Though Poeltl’s presence opens up a lot for the Raptors, none of it will matter if it doesn't work around Barnes in terms of fit and timeline. The most pressing evaluation over the next 23 games will be how a more traditional roster fits around Barnes. While Poeltl, specifically, may not be the key focus, with three free agents in tow, how the core of this team looks around its emerging star is where all eyes should be fixated.
“The Raptors could jump into the luxury tax if they retain their pending free agents.”
Sound familiar? It was a popular headline in 2017 after the Raptors acquired Serge Ibaka and P.J. Tucker at the trade deadline. And it’s as true now as it was then.
According to Ujiri, the Raptors' goal is to retain all of their players, which they were unable to do in 2017 when Tucker left in free agency to join the Houston Rockets. The Raptors face a similar risk this year, with three core players becoming free agents in Poeltl, Fred VanVleet and Gary Trent Jr. If all three choose to stay, the team will need to find creative ways to avoid the luxury tax, because patience in team building only pays off if maximum flexibility is maintained. But before any financial considerations, the core players need to prove they deserve to stick together.

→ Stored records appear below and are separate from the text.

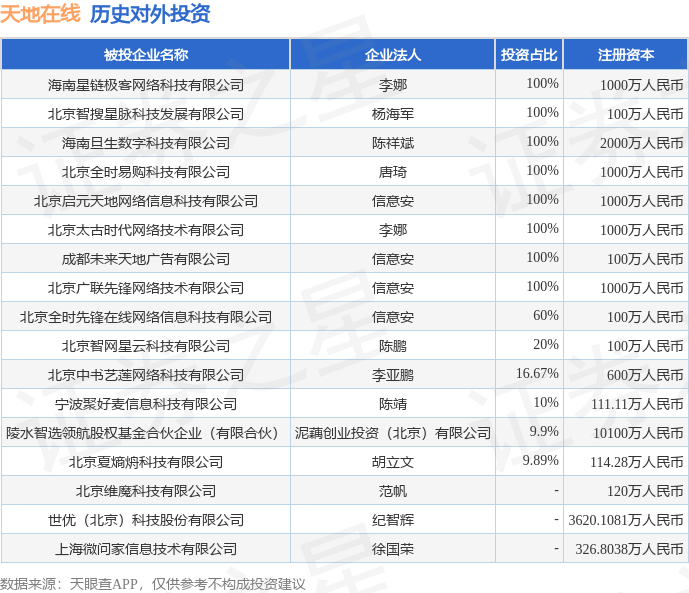Click the 被投企业名称 column header
The width and height of the screenshot is (689, 593).
point(145,54)
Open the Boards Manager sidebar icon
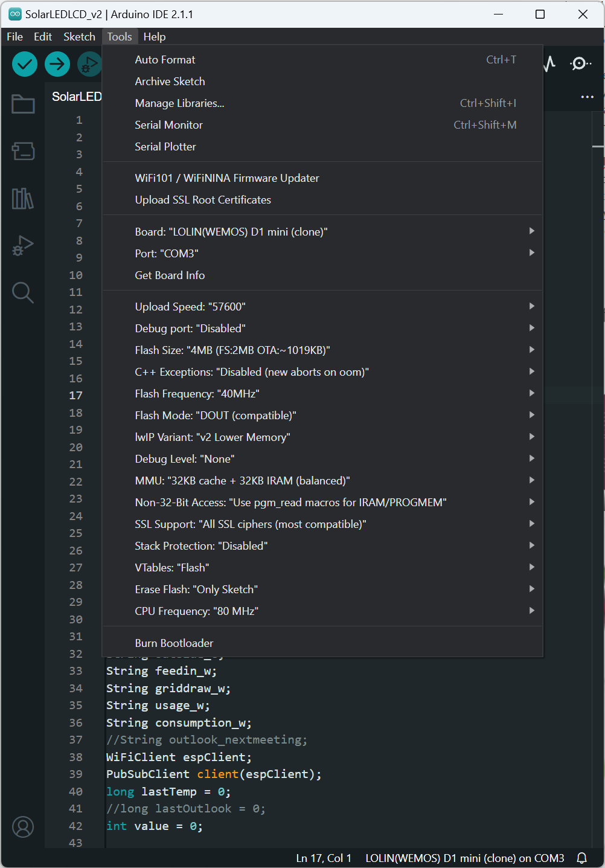Screen dimensions: 605x868 [x=23, y=151]
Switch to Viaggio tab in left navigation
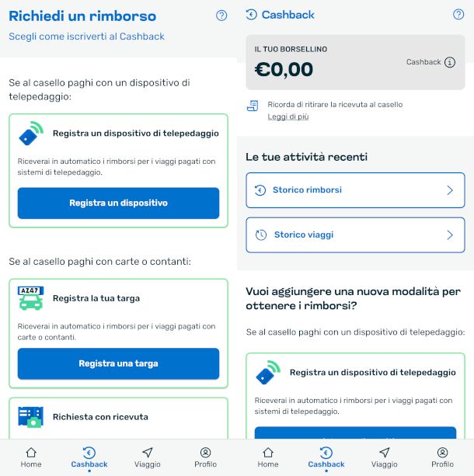Image resolution: width=474 pixels, height=476 pixels. [x=148, y=457]
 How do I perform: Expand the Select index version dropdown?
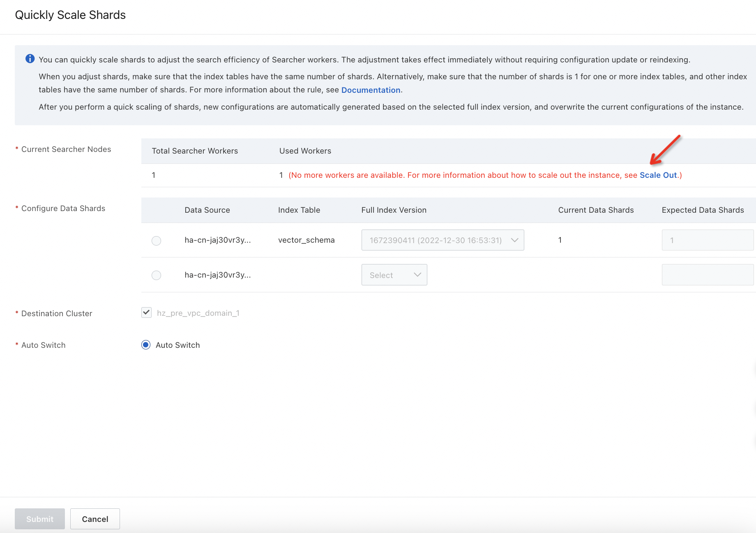point(394,275)
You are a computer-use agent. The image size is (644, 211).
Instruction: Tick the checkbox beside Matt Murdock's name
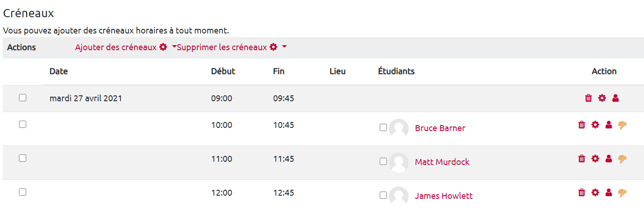(383, 161)
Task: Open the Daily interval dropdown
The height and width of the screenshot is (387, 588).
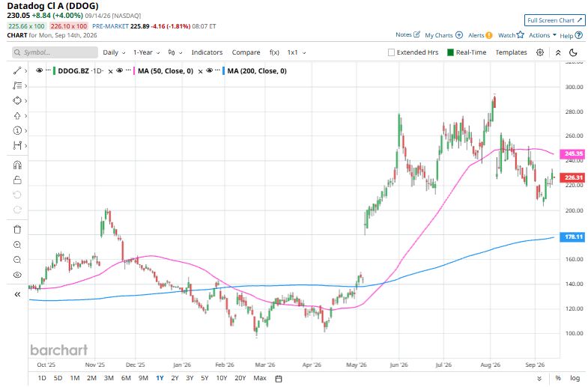Action: pyautogui.click(x=114, y=52)
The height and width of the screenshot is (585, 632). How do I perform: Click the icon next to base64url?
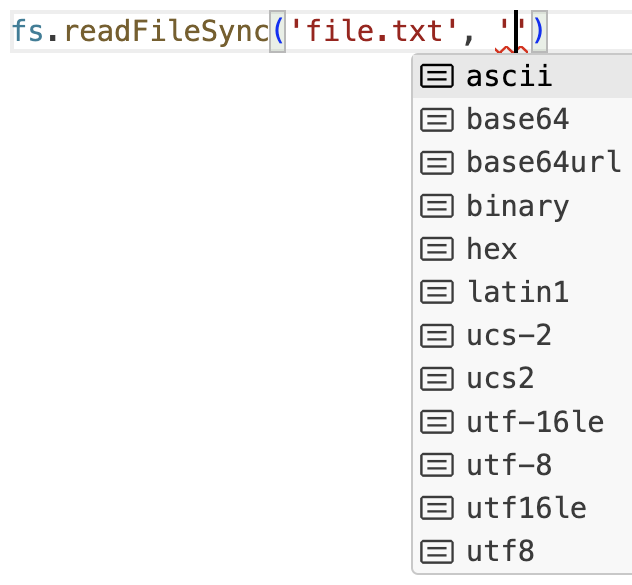437,163
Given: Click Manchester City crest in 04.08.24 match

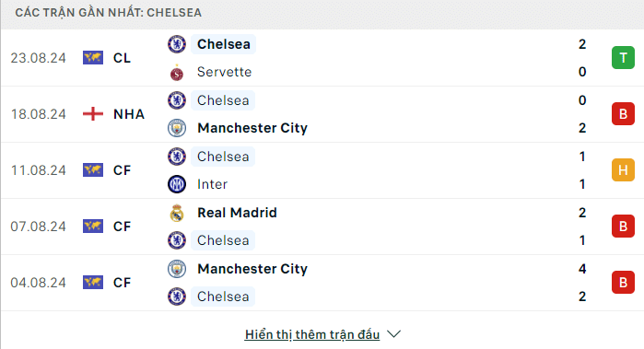Looking at the screenshot, I should coord(177,269).
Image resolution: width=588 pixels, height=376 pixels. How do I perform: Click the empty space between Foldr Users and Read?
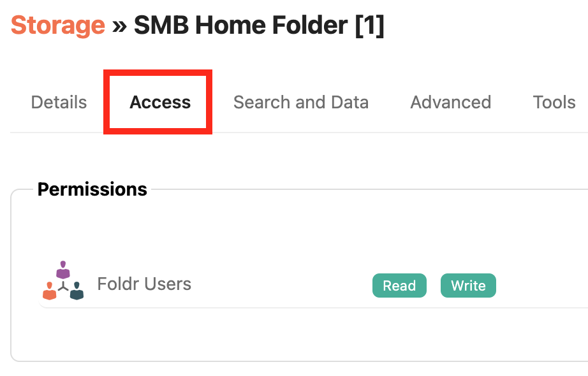281,285
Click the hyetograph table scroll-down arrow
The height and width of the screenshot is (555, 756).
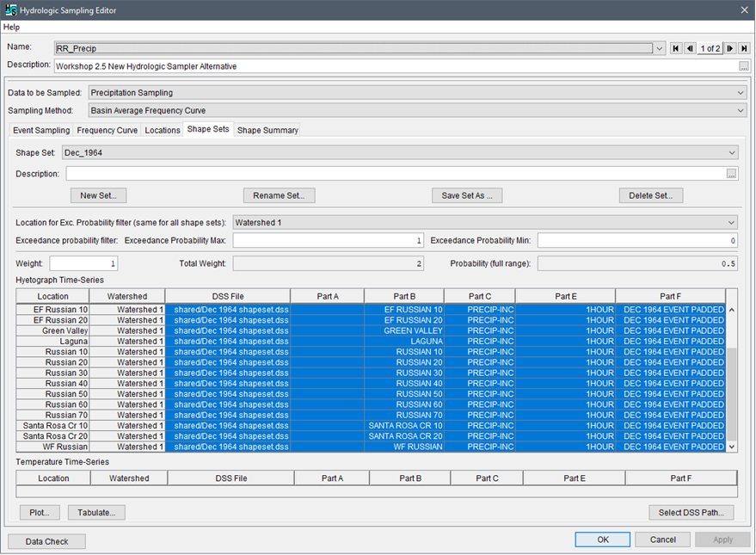(730, 447)
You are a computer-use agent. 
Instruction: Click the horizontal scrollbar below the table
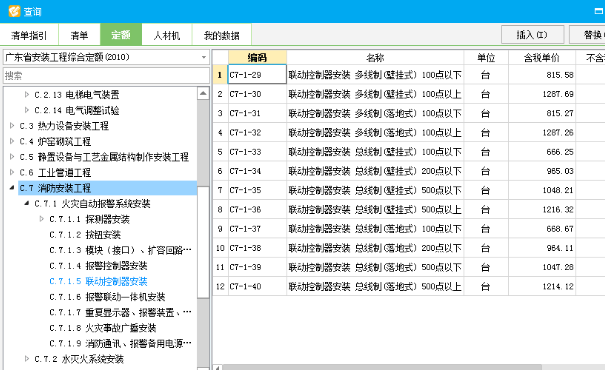[x=382, y=368]
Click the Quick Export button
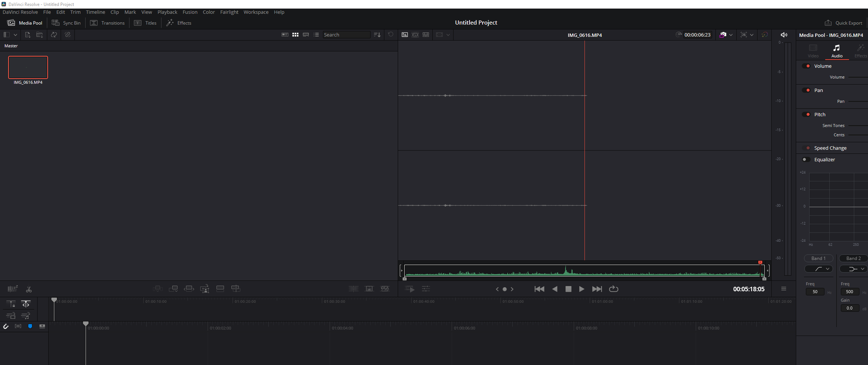This screenshot has height=365, width=868. click(843, 23)
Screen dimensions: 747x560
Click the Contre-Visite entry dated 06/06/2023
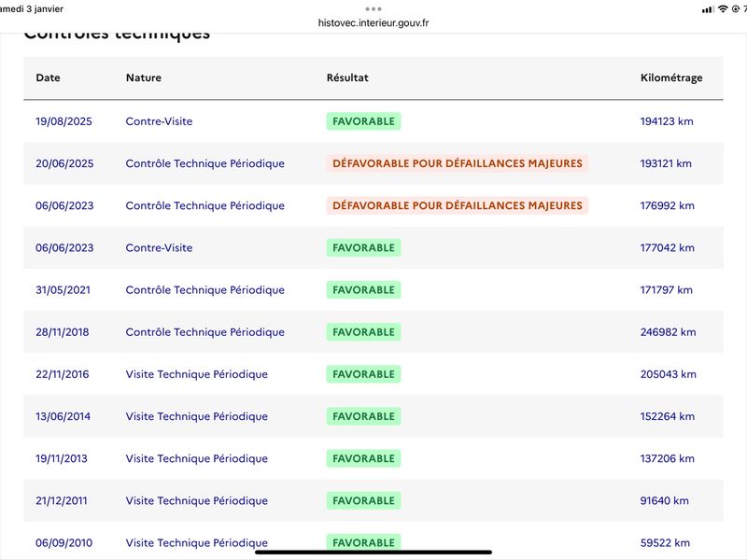(x=159, y=248)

The Raptors' two biggest trade pieces are Anunoby and Pascal Siakam, and they're both signed beyond this season. Toronto spent the deadline testing the market on its guys, so it knows what to expect if it becomes a seller.
The Raptors showed faith in this core by reportedly refusing to trade Anunoby for three first-round picks. While details on the picks, including protections, were not included in the report, it suggests the Raptors value having players over picks at the moment because their current goal is to see how this team works. If things go poorly, they will prefer picks over players.
They were also wise enough to protect the first-round pick they gave the Spurs in the top six for three years. So if things go off the rails in the last 23 games of the season. You can rest assured the tank will be in full swing next year.
And if you’re worried the pick not conveying in 2024 may lock up the Raptors' first-round pick to trade, don't be. For starters, most tanking teams don’t trade their own pick. But beyond that, with the projected first-round pick returns for Anunoby and Siakam, the Stepien Rule that prohibits teams from being without a first-round pick in consecutive years would no longer apply.
If things don't work out, the front office can take comfort in knowing they tried their best to address a major issue the team was facing. Instead of leaving the fate of the group to the luck of the ping pong balls, they put their trust in the players on the court to determine their future. Unlike in the cases of Lowry and DeRozan, time is not on the players’ side, and they have only 23 games to figure out if this group can work together. The clock is ticking, and if they want to prove that this team can succeed, now is the time to show it.